2.6 Closing Deliverables.

(a) Each Founding Member shall deliver, or cause to be delivered, to NCM Inc. on the Purchase Date:

(i) certificate(s) representing the Purchased Units being sold by such Founding Member, in each case duly endorsed in blank or accompanied by transfer powers duly endorsed in blank, in proper form for transfer, with appropriate transfer tax stamps, if any, affixed; and

(ii) all other customary documents, instruments or certificates as shall be reasonably requested by NCM Inc. and as shall be consistent with the terms of this Agreement.

(b) NCM Inc. shall deliver, or cause to be delivered, to each of the Founding Members on the Purchase Date the Purchase Price for each Purchased Unit by wire transfer of immediately available funds to accounts designated by such Founding Member in writing prior to the Purchase Date.
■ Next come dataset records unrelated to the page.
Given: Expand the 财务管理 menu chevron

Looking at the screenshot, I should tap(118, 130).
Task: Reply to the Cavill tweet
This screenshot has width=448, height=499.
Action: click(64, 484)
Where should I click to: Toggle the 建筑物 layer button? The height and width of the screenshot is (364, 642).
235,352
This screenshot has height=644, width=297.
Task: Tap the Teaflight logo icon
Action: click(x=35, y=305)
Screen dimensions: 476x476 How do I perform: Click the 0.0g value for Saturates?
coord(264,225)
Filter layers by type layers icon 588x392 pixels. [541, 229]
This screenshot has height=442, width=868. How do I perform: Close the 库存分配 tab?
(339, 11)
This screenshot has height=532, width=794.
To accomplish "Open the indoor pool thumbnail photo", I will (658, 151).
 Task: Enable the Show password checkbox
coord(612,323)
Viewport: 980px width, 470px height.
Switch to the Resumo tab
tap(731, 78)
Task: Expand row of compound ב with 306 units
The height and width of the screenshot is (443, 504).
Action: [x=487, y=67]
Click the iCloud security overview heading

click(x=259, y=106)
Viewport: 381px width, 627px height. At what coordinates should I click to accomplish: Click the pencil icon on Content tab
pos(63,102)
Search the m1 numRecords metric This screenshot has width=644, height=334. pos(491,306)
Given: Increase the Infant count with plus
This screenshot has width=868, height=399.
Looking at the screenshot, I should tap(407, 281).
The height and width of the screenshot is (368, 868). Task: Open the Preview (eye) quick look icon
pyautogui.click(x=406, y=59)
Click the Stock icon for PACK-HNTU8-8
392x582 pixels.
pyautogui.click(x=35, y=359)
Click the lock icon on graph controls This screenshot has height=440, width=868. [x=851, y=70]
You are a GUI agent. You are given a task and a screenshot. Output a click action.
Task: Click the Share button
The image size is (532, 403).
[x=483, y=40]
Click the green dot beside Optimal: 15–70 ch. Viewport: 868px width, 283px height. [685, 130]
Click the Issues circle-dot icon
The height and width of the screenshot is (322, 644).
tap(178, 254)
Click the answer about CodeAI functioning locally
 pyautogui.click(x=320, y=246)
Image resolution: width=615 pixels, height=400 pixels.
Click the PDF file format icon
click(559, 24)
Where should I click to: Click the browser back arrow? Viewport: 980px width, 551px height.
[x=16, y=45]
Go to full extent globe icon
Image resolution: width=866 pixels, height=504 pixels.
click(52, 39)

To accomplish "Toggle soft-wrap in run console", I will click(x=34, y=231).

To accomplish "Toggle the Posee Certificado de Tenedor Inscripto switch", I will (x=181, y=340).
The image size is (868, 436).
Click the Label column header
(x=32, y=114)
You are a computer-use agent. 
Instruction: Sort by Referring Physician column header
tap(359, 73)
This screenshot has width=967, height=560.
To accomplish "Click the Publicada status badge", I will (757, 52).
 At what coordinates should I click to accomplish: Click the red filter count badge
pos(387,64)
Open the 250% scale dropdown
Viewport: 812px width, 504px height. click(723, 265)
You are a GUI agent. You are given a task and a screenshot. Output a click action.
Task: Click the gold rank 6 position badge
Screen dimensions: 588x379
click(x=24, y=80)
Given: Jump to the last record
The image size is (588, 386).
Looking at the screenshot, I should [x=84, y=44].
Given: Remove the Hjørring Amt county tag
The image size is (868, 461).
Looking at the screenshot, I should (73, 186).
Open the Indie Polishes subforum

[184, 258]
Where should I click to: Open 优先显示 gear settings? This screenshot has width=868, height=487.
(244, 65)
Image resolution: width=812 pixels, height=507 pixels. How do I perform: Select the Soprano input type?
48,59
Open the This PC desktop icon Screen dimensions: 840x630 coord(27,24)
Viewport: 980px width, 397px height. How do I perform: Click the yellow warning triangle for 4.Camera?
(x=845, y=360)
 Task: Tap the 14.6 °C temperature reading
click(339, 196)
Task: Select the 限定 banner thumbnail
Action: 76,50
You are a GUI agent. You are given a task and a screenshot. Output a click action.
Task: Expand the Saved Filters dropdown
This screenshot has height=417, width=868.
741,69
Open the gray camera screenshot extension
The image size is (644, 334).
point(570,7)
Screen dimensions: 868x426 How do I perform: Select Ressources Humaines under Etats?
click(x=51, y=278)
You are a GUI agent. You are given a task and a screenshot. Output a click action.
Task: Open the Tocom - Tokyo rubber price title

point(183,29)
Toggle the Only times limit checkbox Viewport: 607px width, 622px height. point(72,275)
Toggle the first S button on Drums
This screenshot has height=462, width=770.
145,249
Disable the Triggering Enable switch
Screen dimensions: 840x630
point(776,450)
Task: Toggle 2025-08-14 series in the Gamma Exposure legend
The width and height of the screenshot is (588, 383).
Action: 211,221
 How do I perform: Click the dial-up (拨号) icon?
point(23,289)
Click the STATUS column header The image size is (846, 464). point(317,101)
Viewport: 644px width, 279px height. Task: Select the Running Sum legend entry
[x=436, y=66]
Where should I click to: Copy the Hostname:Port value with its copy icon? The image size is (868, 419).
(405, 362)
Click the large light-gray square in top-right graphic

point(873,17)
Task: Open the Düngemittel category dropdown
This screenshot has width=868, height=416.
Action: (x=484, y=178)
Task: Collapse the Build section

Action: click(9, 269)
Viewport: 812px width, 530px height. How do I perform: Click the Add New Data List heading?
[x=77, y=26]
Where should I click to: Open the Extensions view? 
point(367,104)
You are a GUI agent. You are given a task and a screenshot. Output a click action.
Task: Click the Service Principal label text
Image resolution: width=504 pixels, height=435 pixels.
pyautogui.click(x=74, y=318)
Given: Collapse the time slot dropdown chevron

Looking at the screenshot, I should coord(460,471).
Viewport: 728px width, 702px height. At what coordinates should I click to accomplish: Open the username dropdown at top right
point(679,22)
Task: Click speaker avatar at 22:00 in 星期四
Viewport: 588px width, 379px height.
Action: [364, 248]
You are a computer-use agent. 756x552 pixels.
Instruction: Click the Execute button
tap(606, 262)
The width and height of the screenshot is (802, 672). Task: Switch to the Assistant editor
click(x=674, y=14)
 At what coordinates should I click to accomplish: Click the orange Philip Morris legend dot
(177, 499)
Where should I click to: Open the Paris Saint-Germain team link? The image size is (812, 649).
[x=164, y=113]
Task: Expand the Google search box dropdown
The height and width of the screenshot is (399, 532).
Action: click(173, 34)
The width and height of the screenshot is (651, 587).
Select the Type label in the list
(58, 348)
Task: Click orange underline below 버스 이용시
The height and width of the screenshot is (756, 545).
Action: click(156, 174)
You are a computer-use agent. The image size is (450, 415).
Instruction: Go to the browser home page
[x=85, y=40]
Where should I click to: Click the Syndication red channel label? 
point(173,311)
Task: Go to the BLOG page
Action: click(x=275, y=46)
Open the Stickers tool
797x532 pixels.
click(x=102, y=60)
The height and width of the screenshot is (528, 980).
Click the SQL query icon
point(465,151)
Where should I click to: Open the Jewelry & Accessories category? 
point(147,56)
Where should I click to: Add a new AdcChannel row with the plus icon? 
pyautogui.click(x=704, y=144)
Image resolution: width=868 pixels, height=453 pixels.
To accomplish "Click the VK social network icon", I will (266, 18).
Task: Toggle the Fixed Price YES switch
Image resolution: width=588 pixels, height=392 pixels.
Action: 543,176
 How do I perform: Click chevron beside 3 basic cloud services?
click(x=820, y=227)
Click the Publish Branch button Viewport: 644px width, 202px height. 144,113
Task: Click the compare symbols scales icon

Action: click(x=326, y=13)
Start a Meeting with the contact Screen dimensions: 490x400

2.7 Closing Costs; Transfer Taxes and Fees. The Founding Members shall each be responsible for the documentary and transfer taxes and any sales or other taxes, if any, imposed by reason of the transfer of the LLC Units under this Agreement and any deficiency, interest or penalty asserted with respect thereto.

3. Lockup Agreements. The Founding Members acknowledge that the execution and delivery of a Lock-Up Agreement by each Founding Member is a condition to the obligations of the Underwriters under the terms of the Underwriting Agreement and each Founding Member agrees, severally and not jointly, to execute and deliver the Lock-Up Agreements as requested by NCM Inc. at or prior to the First Closing Date (as defined in the Underwriting Agreement).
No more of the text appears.